**TEXT SHOWN**:
++++++++++
(This is edited and reprinted from a Facebook note I wrote in April, 2009)
Today’s not his birthday, but it is Father’s Day and it’s another day without my Dad. He’s been gone 954 days now and everywhere I look, I find him.
I see him in his sweat stained golf hat, walking his daily two miles on the sidewalk. I see him at the gas station filling up his tank, or at the library where he leans on his favorite diamond willow cane for support. What a topic of conversation that cane was. Wherever we went, someone always stopped him to ask about it. He’d love to tell about how his son from Alaska bought it for him.
Dad was a survivor. He took what life dealt him and he tried to make the best of it. He never complained much, even though his last few years I knew he wasn’t very happy. Life in Eugene was lonely for him. We moved him from his California home because safety was an issue, we worried he might fall or hurt himself living alone. I wonder, is it better to leave an elderly person in their comfort zone where they might have good friends to call on, or move them to an unknown city where they have family? In retrospect, I’m not sure we should’ve moved him. I think he was more alone in Eugene.
Once Dad moved, he never really ventured out to make new friends. I was his sole companion. I took him shopping and to his doctor’s appointments. We’d buy mochas, which he absolutely loved. I just know Dad would’ve been a Starbucks junkie if they were around in his heyday. My father was great at teaching me things when I was younger. He taught me how to ride my two-wheeler, how to play tennis and ski, and one of my favorite pastimes, chess.
++++++++++
**EXERCISE DATA**:
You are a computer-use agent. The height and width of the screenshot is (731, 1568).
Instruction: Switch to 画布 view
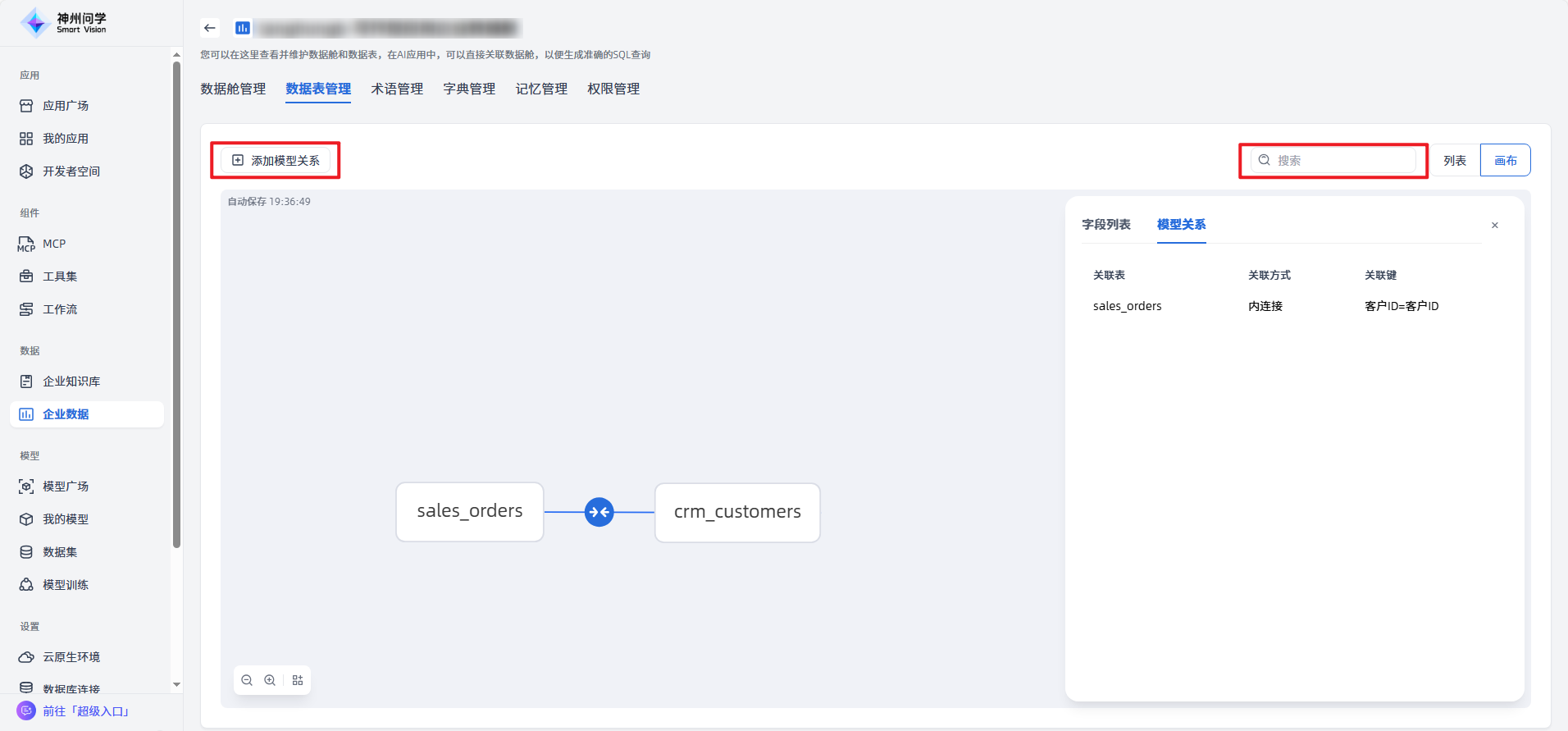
++++++++++
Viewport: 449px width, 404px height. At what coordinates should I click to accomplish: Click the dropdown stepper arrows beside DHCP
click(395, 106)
++++++++++
In the Father's Day remembrance, how many days has the writer's father been gone?

**ANSWER SECTION**: 954 days.